| Task item |
Each line in the material below must be transcribed exactly; no picture belongs in the copy.

Records for this task below:

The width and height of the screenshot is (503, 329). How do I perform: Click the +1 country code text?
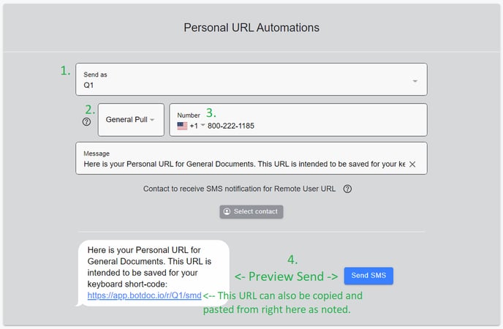pyautogui.click(x=194, y=126)
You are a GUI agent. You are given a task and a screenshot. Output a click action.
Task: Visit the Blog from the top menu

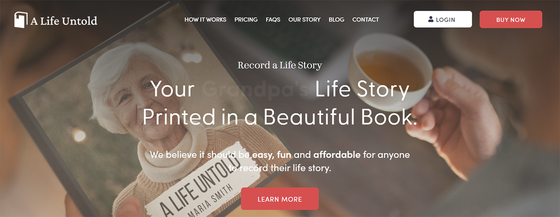point(336,19)
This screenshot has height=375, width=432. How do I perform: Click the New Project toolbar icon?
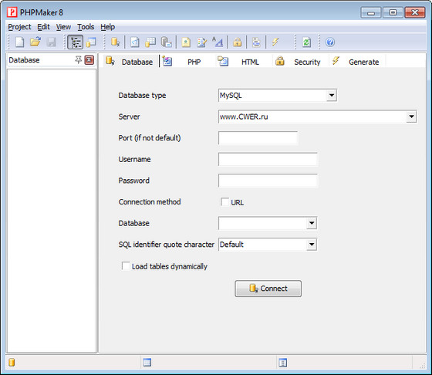coord(19,42)
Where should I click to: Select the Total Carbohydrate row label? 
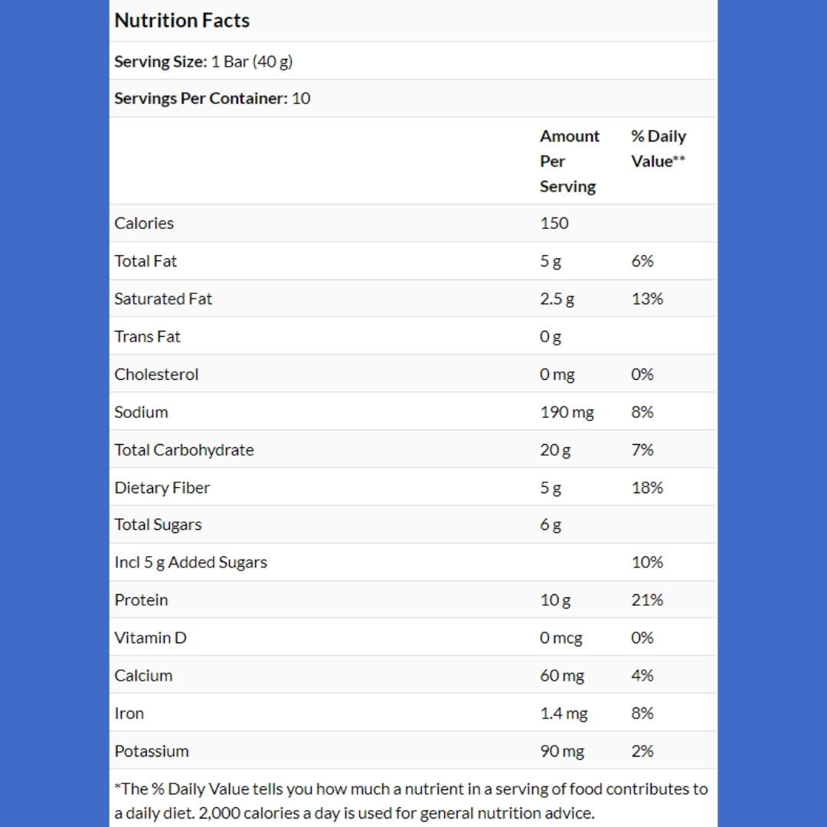click(184, 449)
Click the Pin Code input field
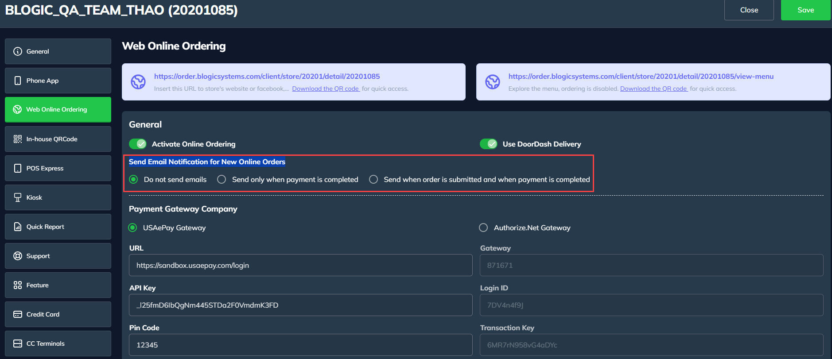The height and width of the screenshot is (359, 832). coord(300,345)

End of Records for this task.

| Answer for the task |
The width and height of the screenshot is (503, 329). How do I perform: Click the +1 country code text?
pyautogui.click(x=194, y=126)
You are a GUI agent. You are given a task and a screenshot. Output a click action.
Task: Visit the Blog from the top menu

point(336,19)
This screenshot has height=375, width=432. How do I perform: Click the New Project toolbar icon?
coord(19,42)
Where should I click to: Select the Total Carbohydrate row label? 
click(184, 449)
Click the Pin Code input field
The height and width of the screenshot is (359, 832). coord(300,345)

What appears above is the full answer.